In 2007, after years of good intentions, I began keeping a diary, so
it wasn’t entirely by chance that I picked up The Assassin’s Cloak: An
Anthology of the World’s Greatest Diarists (Canongate).
This fascinating book brings together diary excerpts from Queen
Victoria to Anais Nin, John Wesley to Charles Darwin, Lord Byron to Noel
Coward, and Beatrix Potter to Andy Warhol. What makes the book all the
more appealing is how it’s arranged: not by year but by day, beginning
Jan. 1 and ending Dec. 31.
Another fortuitous encounter was Tom Holland’s Rubicon: The Triumph
and Tragedy of the Roman Republic (Abacus), which caught my eye because
I am currently translating Nanami Shiono’s best-selling 15-volume
history of Rome, Romajin no Monogatari. Rubicon is a vivid and
captivating account of patriotism, treachery and everyday life during
ancient Rome’s slide from republicanism to autocracy.
Lastly, this year I reread Evelyn Waugh’s Brideshead Revisited,
certainly one of the greatest novels of the 20th century, which moved me
even more than when I first read it 20 years ago.

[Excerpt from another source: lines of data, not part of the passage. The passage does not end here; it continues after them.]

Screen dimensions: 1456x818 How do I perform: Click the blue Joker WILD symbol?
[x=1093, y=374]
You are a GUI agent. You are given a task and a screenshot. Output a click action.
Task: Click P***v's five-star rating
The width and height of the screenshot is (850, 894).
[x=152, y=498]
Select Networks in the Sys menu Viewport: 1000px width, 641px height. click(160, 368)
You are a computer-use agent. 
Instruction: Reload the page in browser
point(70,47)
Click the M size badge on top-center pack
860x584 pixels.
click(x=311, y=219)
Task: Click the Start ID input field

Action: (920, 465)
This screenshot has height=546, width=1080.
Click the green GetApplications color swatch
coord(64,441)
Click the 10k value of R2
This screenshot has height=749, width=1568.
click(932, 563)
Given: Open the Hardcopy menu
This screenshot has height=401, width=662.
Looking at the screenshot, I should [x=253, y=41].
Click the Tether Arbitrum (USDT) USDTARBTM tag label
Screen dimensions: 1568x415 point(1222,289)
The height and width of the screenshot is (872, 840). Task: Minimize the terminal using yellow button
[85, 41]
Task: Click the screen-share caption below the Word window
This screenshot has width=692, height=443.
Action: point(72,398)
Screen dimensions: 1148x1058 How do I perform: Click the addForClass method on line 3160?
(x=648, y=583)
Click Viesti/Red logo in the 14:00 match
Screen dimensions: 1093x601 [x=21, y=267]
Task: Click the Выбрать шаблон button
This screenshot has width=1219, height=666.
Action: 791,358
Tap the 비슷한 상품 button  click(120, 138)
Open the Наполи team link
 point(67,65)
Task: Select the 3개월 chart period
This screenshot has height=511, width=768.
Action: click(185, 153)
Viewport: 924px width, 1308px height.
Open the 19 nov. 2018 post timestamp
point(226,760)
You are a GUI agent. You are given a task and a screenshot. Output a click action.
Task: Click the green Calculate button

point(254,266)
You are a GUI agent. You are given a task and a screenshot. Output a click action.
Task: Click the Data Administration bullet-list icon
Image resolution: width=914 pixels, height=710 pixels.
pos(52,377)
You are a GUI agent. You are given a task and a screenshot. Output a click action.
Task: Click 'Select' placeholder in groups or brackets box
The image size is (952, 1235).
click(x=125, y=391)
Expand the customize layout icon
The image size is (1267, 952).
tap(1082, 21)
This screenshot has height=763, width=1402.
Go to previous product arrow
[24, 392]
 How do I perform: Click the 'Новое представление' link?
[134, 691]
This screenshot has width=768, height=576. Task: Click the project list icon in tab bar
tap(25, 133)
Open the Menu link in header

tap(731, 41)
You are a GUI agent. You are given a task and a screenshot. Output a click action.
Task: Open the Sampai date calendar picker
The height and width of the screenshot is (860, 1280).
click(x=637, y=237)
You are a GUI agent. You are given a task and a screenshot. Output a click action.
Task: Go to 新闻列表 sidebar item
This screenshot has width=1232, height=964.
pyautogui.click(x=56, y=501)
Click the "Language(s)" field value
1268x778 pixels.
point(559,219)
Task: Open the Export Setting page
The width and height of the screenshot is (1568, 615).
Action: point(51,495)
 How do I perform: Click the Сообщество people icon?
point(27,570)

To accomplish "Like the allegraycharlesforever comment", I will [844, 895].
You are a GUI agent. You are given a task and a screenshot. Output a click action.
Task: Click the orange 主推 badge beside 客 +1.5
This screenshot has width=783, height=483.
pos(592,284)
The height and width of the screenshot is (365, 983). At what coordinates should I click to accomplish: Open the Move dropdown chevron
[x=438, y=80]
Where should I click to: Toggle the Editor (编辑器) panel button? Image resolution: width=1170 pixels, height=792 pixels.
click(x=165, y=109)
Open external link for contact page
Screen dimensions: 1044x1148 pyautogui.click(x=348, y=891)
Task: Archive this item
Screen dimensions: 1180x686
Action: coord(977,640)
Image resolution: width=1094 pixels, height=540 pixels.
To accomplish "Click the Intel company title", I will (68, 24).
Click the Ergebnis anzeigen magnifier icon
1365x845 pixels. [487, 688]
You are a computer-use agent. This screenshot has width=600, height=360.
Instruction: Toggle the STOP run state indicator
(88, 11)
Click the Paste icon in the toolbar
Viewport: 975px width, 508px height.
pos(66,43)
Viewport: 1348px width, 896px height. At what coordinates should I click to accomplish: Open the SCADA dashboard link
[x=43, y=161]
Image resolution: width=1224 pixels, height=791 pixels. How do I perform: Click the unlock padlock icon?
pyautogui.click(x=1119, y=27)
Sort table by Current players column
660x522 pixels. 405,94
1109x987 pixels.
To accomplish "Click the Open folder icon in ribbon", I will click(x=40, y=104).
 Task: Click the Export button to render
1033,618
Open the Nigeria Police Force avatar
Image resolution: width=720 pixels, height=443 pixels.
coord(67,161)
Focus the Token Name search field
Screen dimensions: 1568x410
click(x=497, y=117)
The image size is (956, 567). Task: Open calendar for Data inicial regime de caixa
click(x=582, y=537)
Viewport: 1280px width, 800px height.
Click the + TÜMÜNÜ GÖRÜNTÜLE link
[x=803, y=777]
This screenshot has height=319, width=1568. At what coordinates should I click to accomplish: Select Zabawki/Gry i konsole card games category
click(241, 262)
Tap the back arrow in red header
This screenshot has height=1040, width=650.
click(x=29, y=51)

And how’s this for serendipity (a word, incidentally, that originates
in the name for the teardrop-shaped island where I currently reside): I
finished reading it on my 39th birthday, the same age as Waugh’s
narrator Charles Ryder, who poignantly writes: “Here at the age of
thirty-nine I began to be old. I feel stiff and weary in the evenings
and reluctant to go out of camp...”
MacDonald is an award-winning translator whose recent works include
“The Curious Case Book of Inspector Hanshichi” by Kido Okamoto
(University of Hawaii) and the just-published “The Budding Tree: Six
Stories of Love in Edo” by Aiko Kitahara (Dalkey Archive).